ECLI:NL:GHLEE:2007:AZ8859
Gerechtshof Leeuwarden
- Hoger beroep
- prof. mr. H.L.C. Hermans
- mr. H. Kalsbeek
- mr. K. Lahuis
- Rechtspraak.nl
Hoger beroep inzake verkrachting binnen huwelijk met twijfel over instemming
In deze zaak heeft het Gerechtshof Leeuwarden op 6 februari 2007 uitspraak gedaan in hoger beroep tegen een vonnis van de rechtbank Leeuwarden. De verdachte was beschuldigd van verkrachting van zijn echtgenote in de periode van 1 november 2000 tot en met 14 november 2003. De rechtbank had de verdachte in eerste aanleg vrijgesproken van het primair ten laste gelegde feit en had hem voor het subsidiair ten laste gelegde feit veroordeeld tot een gevangenisstraf. De officier van justitie ging in hoger beroep tegen de vrijspraak van het primair ten laste gelegde feit en de verdachte werd in hoger beroep bijgestaan door zijn raadsman.
Het hof heeft de feiten en omstandigheden van de zaak zorgvuldig onderzocht. De relatie tussen de verdachte en het slachtoffer was aanvankelijk goed, maar werd later gekenmerkt door frustraties en ongelijkwaardigheid. Het hof heeft overwogen of de verdachte zich bewust was van het ontbreken van instemming van zijn echtgenote bij de seksuele handelingen. De verklaringen van het slachtoffer waren tegenstrijdig en het hof concludeerde dat er onvoldoende bewijs was dat de verdachte wist of moest begrijpen dat de instemming ontbrak.

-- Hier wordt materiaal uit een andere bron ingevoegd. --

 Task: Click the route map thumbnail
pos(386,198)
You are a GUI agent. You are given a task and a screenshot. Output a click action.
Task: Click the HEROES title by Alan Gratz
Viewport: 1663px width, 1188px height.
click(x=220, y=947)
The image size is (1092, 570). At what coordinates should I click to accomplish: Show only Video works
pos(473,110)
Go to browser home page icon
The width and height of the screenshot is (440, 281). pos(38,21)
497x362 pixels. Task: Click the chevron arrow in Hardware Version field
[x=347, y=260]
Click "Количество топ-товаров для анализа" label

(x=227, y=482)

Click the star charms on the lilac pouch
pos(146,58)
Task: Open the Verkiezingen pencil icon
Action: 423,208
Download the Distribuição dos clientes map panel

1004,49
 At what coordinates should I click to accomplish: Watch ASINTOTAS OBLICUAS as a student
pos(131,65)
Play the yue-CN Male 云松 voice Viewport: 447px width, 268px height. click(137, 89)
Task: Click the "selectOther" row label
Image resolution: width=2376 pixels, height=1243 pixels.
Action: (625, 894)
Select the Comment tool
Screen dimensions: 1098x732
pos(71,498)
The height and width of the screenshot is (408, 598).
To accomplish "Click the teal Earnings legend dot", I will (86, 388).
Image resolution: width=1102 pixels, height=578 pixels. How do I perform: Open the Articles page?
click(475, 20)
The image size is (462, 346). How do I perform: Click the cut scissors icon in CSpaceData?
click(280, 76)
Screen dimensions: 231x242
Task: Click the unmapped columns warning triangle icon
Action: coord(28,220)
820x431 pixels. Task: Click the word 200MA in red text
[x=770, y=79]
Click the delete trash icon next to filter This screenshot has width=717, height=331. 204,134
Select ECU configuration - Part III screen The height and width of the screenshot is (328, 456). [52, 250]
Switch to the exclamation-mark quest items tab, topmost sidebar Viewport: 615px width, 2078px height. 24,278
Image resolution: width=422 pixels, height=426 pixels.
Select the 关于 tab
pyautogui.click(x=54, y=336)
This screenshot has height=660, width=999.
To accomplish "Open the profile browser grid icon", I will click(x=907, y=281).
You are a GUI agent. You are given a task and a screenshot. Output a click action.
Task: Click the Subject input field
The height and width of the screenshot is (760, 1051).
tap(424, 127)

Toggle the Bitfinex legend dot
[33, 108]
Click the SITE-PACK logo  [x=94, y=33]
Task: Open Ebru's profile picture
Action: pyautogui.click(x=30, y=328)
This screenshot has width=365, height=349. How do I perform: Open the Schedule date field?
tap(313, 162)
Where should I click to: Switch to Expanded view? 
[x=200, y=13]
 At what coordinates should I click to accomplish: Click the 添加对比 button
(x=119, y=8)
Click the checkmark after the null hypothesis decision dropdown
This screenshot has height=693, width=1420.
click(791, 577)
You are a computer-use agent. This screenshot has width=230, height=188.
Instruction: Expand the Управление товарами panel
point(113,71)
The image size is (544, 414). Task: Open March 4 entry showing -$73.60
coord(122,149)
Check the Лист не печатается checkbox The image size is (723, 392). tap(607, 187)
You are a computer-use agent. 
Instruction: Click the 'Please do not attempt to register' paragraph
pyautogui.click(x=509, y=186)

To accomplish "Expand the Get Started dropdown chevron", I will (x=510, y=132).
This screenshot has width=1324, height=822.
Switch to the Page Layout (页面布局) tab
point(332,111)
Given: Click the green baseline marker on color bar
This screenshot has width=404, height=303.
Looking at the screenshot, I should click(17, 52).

Uiteindelijk heeft het hof geoordeeld dat er te veel twijfel bestond over de beschuldiging van verkrachting, waardoor de verdachte van het onder 2 ten laste gelegde feit werd vrijgesproken. De benadeelde partij werd niet-ontvankelijk verklaard in haar vordering, aangezien de verdachte werd vrijgesproken van het ten laste gelegde feit. Het hof heeft het vonnis van de rechtbank vernietigd voor zover dat aan hoger beroep onderworpen was en opnieuw recht gedaan.